Source text:

Francisco Javier Reyes Zapata

34 Years Old - Salesman

Francisco Javier Reyes Zapata

“I received the flag with his blood”

 

Murdered in Managua on May 30, 2018

“My son, Francisco Javier Reyes Zapata, was 34 years old and he was single. He was the second of my four sons. He didn’t have a job and he helped me sell clothes in Rivas and in Salinas. He was shy, quiet, reserved; but he was loving toward me; he was the one who was the most attentive to me. He liked to play soccer and, on Thursdays, we went to church, to the Zacarías Guerra Home. After mass, we would go shopping. Then he would visit his cousin or get together with his little nephews…”

Guillermina Mercedes Zapata recalls that, the last time she went to Rivas with her son, there were not many buses and they hitched a ride on a cart of firewood. “He was happy because he liked the countryside, animals. He wanted to go to Gigante beach, because he wanted to travel, to get to know Nicaragua, and he always liked to learn about ecology. We would take trips and we went to the Cerro Apante Reserve in Matagalpa. We climbed up the hill to where the cross is. One day, we went to the Matagalpa trail, because he loved the mountains; another time, we went on the Divine Child pilgrimage and we walked 19 kilometers to reach the sanctuary.”

She remembers that Francisco wanted to go to Panama in May to see the pope, who would be there to meet with young people, but they killed him that month. “He was a responsible young man and very good to me, to his aunts, to his nephews and to his paternal grandmother. He filled his father’s shoes; he tended to the house, to everything…” she adds.

They gave the blood of her son to Guillermina on Good Friday, almost a year after Francisco Javier was killed on May 30, 2018, when the police and paramilitary forces attacked the Mother’s Day March with gunfire.

An agile, dark-skinned and curly-haired student, nicknamed “Colocho” (Curly), gave Guillermina the Nicaraguan flag stained with the blood of her son. He had rescued it that agonizing day from among the paving stones, near the National Engineering University (UNI).

Exercise goal: In the profile of Francisco Javier Reyes Zapata, where did the student nicknamed "Colocho" rescue the bloodstained flag?

Saved entries:
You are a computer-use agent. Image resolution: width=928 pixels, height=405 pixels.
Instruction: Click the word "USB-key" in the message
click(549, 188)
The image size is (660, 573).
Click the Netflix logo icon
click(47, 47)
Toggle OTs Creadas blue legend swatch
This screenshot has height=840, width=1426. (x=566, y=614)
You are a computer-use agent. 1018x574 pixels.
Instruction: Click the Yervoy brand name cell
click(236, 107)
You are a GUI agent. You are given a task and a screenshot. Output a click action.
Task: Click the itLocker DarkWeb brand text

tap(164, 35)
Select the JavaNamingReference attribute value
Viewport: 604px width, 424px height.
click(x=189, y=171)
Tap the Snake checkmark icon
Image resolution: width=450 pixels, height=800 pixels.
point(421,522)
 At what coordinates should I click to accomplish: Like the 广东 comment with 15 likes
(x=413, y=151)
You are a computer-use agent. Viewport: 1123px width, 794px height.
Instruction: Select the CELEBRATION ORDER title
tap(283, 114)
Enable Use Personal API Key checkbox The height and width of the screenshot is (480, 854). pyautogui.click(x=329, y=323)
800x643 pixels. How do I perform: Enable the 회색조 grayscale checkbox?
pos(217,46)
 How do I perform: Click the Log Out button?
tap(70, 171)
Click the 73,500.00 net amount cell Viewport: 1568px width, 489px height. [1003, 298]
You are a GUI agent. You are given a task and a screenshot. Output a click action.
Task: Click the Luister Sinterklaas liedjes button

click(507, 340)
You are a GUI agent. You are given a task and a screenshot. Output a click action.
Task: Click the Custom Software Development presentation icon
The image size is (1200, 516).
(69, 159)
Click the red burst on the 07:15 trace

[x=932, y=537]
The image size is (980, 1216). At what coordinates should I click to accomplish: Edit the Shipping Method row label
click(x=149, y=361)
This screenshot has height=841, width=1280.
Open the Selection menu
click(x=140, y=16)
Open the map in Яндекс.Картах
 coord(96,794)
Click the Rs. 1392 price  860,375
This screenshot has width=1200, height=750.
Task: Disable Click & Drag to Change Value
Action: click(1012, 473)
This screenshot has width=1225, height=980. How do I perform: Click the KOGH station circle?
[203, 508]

Answer for the task: From among the paving stones, near the National Engineering University (UNI).